■ To do
From the entries below, please output exactly the lines starting at the one containing "Where should I click to: Expand" and ending at the one containing "Given: Open the Gemini assistant sparkle icon", both included.

■ Available data
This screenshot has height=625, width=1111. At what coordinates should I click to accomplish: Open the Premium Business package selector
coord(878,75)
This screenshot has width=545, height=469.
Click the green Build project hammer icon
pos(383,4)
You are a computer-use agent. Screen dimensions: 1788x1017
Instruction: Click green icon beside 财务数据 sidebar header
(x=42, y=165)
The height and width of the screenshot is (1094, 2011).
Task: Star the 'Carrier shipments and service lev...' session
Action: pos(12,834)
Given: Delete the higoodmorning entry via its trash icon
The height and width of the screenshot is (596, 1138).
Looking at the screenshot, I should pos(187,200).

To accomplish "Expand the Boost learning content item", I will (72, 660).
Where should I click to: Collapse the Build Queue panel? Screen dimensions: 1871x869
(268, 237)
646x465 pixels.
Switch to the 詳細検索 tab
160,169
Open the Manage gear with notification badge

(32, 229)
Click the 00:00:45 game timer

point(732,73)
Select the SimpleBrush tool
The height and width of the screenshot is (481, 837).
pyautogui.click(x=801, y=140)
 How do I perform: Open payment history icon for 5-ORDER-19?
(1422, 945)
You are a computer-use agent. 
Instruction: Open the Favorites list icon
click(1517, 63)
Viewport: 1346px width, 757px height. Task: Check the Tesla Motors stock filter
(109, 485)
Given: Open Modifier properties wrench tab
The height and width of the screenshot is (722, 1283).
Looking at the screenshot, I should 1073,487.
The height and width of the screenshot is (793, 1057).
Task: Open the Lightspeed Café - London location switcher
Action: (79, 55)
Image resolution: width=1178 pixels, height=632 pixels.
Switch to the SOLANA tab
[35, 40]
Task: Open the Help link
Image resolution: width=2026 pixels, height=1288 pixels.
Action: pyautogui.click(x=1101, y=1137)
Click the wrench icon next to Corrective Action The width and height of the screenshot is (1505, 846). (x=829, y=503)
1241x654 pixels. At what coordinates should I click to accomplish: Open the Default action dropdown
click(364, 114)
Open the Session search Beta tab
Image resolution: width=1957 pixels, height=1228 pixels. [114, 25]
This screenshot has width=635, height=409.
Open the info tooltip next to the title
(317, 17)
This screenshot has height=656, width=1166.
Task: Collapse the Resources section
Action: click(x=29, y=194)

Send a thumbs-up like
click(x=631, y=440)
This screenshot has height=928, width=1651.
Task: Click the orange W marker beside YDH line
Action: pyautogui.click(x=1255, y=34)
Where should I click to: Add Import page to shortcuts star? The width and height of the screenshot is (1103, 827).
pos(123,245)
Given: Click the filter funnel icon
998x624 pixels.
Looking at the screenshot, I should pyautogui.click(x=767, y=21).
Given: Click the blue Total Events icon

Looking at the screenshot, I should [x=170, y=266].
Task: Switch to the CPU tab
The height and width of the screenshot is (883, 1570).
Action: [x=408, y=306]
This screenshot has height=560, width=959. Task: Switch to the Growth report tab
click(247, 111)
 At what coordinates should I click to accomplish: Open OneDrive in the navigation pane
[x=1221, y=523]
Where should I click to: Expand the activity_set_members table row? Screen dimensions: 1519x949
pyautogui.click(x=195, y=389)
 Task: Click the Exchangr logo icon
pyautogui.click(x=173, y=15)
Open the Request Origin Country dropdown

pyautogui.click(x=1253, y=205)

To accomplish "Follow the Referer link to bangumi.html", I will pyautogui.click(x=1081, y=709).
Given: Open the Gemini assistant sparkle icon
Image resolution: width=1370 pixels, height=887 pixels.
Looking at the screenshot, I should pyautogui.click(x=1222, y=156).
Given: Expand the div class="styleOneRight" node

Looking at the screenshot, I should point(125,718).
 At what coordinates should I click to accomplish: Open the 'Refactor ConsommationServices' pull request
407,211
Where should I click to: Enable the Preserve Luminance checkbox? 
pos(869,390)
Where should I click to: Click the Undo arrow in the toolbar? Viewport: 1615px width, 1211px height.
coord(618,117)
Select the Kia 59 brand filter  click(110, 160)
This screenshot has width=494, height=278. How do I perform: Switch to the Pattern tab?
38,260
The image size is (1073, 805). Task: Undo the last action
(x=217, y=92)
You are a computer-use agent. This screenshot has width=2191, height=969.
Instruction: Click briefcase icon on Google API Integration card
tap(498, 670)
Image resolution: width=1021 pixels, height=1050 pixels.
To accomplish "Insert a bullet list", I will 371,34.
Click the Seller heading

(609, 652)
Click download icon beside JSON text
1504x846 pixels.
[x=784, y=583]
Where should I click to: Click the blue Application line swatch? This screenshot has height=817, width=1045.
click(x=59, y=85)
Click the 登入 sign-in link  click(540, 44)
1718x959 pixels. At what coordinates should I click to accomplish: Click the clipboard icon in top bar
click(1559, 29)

■ Output below
Where should I click to: Expand the activity_set_members table row? Screen dimensions: 1519x949
pyautogui.click(x=195, y=389)
 Task: Click the Exchangr logo icon
pyautogui.click(x=173, y=15)
Open the Request Origin Country dropdown

pyautogui.click(x=1253, y=205)

To accomplish "Follow the Referer link to bangumi.html", I will pyautogui.click(x=1081, y=709).
Given: Open the Gemini assistant sparkle icon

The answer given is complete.